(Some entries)
□ □ □ □

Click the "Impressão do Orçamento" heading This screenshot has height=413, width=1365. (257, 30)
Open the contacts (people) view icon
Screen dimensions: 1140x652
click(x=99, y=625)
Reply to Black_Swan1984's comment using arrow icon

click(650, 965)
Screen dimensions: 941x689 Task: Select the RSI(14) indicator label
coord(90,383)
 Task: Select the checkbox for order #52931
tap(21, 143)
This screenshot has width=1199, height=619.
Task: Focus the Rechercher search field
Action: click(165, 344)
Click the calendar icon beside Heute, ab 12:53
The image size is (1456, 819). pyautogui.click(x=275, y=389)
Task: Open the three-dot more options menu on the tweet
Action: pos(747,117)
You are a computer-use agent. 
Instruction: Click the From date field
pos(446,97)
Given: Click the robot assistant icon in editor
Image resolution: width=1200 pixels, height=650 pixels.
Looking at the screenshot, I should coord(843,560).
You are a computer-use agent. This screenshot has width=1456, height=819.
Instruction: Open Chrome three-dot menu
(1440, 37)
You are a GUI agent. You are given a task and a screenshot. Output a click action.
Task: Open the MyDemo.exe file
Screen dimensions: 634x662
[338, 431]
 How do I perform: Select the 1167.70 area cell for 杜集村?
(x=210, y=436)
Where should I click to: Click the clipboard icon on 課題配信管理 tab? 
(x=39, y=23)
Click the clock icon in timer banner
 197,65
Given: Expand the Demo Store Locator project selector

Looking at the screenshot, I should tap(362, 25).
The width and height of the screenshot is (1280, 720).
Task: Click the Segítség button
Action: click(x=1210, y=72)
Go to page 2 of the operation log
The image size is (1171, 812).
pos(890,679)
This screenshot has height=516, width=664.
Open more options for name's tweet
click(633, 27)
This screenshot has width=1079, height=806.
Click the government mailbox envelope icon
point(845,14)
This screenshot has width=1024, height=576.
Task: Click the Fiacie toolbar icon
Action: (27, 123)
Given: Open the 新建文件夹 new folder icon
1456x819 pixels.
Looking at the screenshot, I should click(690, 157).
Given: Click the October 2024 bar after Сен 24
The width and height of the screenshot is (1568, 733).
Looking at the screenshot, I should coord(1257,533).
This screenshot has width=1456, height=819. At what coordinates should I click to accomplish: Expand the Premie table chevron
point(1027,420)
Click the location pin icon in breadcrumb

□ □ □ □

## SHORT TASK:
Copy every line of the entries above word for word, from the first to the last.

## RESPONSE TO THIS TASK:
Click the "Impressão do Orçamento" heading This screenshot has height=413, width=1365. (257, 30)
Open the contacts (people) view icon
Screen dimensions: 1140x652
click(x=99, y=625)
Reply to Black_Swan1984's comment using arrow icon

click(650, 965)
Screen dimensions: 941x689 Task: Select the RSI(14) indicator label
coord(90,383)
 Task: Select the checkbox for order #52931
tap(21, 143)
This screenshot has width=1199, height=619.
Task: Focus the Rechercher search field
Action: click(165, 344)
Click the calendar icon beside Heute, ab 12:53
The image size is (1456, 819). pyautogui.click(x=275, y=389)
Task: Open the three-dot more options menu on the tweet
Action: pos(747,117)
You are a computer-use agent. 
Instruction: Click the From date field
pos(446,97)
Given: Click the robot assistant icon in editor
Image resolution: width=1200 pixels, height=650 pixels.
Looking at the screenshot, I should coord(843,560).
You are a computer-use agent. This screenshot has width=1456, height=819.
Instruction: Open Chrome three-dot menu
(1440, 37)
You are a GUI agent. You are given a task and a screenshot. Output a click action.
Task: Open the MyDemo.exe file
Screen dimensions: 634x662
[338, 431]
 How do I perform: Select the 1167.70 area cell for 杜集村?
(x=210, y=436)
Where should I click to: Click the clipboard icon on 課題配信管理 tab? 
(x=39, y=23)
Click the clock icon in timer banner
 197,65
Given: Expand the Demo Store Locator project selector

Looking at the screenshot, I should tap(362, 25).
The width and height of the screenshot is (1280, 720).
Task: Click the Segítség button
Action: click(x=1210, y=72)
Go to page 2 of the operation log
The image size is (1171, 812).
pos(890,679)
This screenshot has height=516, width=664.
Open more options for name's tweet
click(633, 27)
This screenshot has width=1079, height=806.
Click the government mailbox envelope icon
point(845,14)
This screenshot has width=1024, height=576.
Task: Click the Fiacie toolbar icon
Action: (27, 123)
Given: Open the 新建文件夹 new folder icon
1456x819 pixels.
Looking at the screenshot, I should click(690, 157).
Given: Click the October 2024 bar after Сен 24
The width and height of the screenshot is (1568, 733).
Looking at the screenshot, I should coord(1257,533).
This screenshot has width=1456, height=819. At what coordinates should I click to accomplish: Expand the Premie table chevron
point(1027,420)
Click the location pin icon in breadcrumb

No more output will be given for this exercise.